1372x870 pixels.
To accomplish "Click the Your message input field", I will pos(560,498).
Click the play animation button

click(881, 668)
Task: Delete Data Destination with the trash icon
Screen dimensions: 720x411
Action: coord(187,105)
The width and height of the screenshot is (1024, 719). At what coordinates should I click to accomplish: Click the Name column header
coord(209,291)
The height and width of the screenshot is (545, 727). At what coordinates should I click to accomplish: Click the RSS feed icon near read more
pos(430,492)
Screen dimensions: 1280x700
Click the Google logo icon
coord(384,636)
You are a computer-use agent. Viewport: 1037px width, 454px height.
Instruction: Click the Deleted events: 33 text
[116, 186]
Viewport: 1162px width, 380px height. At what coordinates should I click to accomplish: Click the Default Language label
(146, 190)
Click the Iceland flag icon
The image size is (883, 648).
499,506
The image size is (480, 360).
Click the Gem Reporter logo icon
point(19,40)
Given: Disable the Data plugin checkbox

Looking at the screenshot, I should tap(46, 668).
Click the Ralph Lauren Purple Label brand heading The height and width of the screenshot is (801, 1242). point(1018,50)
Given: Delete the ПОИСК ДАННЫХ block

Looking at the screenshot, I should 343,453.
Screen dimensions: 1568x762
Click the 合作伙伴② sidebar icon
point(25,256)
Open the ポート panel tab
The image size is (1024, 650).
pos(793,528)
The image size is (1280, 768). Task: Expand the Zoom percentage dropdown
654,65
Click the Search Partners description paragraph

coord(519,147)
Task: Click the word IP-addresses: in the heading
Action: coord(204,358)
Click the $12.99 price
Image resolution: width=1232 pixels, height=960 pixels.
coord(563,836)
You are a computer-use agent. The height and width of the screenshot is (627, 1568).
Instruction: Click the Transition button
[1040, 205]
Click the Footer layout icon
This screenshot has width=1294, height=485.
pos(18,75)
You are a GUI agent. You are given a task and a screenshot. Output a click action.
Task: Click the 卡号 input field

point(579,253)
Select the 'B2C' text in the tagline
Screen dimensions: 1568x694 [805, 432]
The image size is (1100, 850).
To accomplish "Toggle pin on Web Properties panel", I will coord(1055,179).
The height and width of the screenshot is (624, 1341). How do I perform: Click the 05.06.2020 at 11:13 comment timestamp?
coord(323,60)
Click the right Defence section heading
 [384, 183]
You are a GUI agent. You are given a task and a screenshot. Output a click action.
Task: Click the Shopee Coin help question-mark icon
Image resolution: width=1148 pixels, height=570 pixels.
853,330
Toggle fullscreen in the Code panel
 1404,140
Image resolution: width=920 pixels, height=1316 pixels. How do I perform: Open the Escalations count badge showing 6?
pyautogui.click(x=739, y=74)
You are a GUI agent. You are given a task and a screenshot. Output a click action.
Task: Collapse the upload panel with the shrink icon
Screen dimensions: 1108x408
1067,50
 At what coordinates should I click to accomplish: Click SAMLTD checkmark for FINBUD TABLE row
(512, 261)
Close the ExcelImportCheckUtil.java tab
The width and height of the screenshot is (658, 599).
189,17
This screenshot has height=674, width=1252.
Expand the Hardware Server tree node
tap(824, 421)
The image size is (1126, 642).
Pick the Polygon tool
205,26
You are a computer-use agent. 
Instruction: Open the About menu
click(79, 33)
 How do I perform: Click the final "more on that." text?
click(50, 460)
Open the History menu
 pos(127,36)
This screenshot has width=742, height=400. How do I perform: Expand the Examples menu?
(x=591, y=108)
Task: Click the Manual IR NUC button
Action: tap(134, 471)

______________________________

**PROBLEM TO SOLVE:** Lay out all of the items above as a numbered list, leaving out any blank lines.

**REPLY:**
1. 1372x870 pixels.
2. To accomplish "Click the Your message input field", I will pos(560,498).
3. Click the play animation button
4. click(881, 668)
5. Task: Delete Data Destination with the trash icon
6. Screen dimensions: 720x411
7. Action: coord(187,105)
8. The width and height of the screenshot is (1024, 719). At what coordinates should I click to accomplish: Click the Name column header
9. coord(209,291)
10. The height and width of the screenshot is (545, 727). At what coordinates should I click to accomplish: Click the RSS feed icon near read more
11. pos(430,492)
12. Screen dimensions: 1280x700
13. Click the Google logo icon
14. coord(384,636)
15. You are a computer-use agent. Viewport: 1037px width, 454px height.
16. Instruction: Click the Deleted events: 33 text
17. [116, 186]
18. Viewport: 1162px width, 380px height. At what coordinates should I click to accomplish: Click the Default Language label
19. (146, 190)
20. Click the Iceland flag icon
21. The image size is (883, 648).
22. 499,506
23. The image size is (480, 360).
24. Click the Gem Reporter logo icon
25. point(19,40)
26. Given: Disable the Data plugin checkbox
27. Looking at the screenshot, I should tap(46, 668).
28. Click the Ralph Lauren Purple Label brand heading The height and width of the screenshot is (801, 1242). point(1018,50)
29. Given: Delete the ПОИСК ДАННЫХ block
30. Looking at the screenshot, I should 343,453.
31. Screen dimensions: 1568x762
32. Click the 合作伙伴② sidebar icon
33. point(25,256)
34. Open the ポート panel tab
35. The image size is (1024, 650).
36. pos(793,528)
37. The image size is (1280, 768). Task: Expand the Zoom percentage dropdown
38. 654,65
39. Click the Search Partners description paragraph
40. coord(519,147)
41. Task: Click the word IP-addresses: in the heading
42. Action: coord(204,358)
43. Click the $12.99 price
44. Image resolution: width=1232 pixels, height=960 pixels.
45. coord(563,836)
46. You are a computer-use agent. The height and width of the screenshot is (627, 1568).
47. Instruction: Click the Transition button
48. [1040, 205]
49. Click the Footer layout icon
50. This screenshot has width=1294, height=485.
51. pos(18,75)
52. You are a GUI agent. You are given a task and a screenshot. Output a click action.
53. Task: Click the 卡号 input field
54. point(579,253)
55. Select the 'B2C' text in the tagline
56. Screen dimensions: 1568x694 [805, 432]
57. The image size is (1100, 850).
58. To accomplish "Toggle pin on Web Properties panel", I will coord(1055,179).
59. The height and width of the screenshot is (624, 1341). How do I perform: Click the 05.06.2020 at 11:13 comment timestamp?
60. coord(323,60)
61. Click the right Defence section heading
62.  [384, 183]
63. You are a GUI agent. You are given a task and a screenshot. Output a click action.
64. Task: Click the Shopee Coin help question-mark icon
65. Image resolution: width=1148 pixels, height=570 pixels.
66. 853,330
67. Toggle fullscreen in the Code panel
68.  1404,140
69. Image resolution: width=920 pixels, height=1316 pixels. How do I perform: Open the Escalations count badge showing 6?
70. pyautogui.click(x=739, y=74)
71. You are a GUI agent. You are given a task and a screenshot. Output a click action.
72. Task: Collapse the upload panel with the shrink icon
73. Screen dimensions: 1108x408
74. 1067,50
75.  At what coordinates should I click to accomplish: Click SAMLTD checkmark for FINBUD TABLE row
76. (512, 261)
77. Close the ExcelImportCheckUtil.java tab
78. The width and height of the screenshot is (658, 599).
79. 189,17
80. This screenshot has height=674, width=1252.
81. Expand the Hardware Server tree node
82. tap(824, 421)
83. The image size is (1126, 642).
84. Pick the Polygon tool
85. 205,26
86. You are a computer-use agent. 
87. Instruction: Open the About menu
88. click(79, 33)
89.  How do I perform: Click the final "more on that." text?
90. click(50, 460)
91. Open the History menu
92.  pos(127,36)
93. This screenshot has width=742, height=400. How do I perform: Expand the Examples menu?
94. (x=591, y=108)
95. Task: Click the Manual IR NUC button
96. Action: tap(134, 471)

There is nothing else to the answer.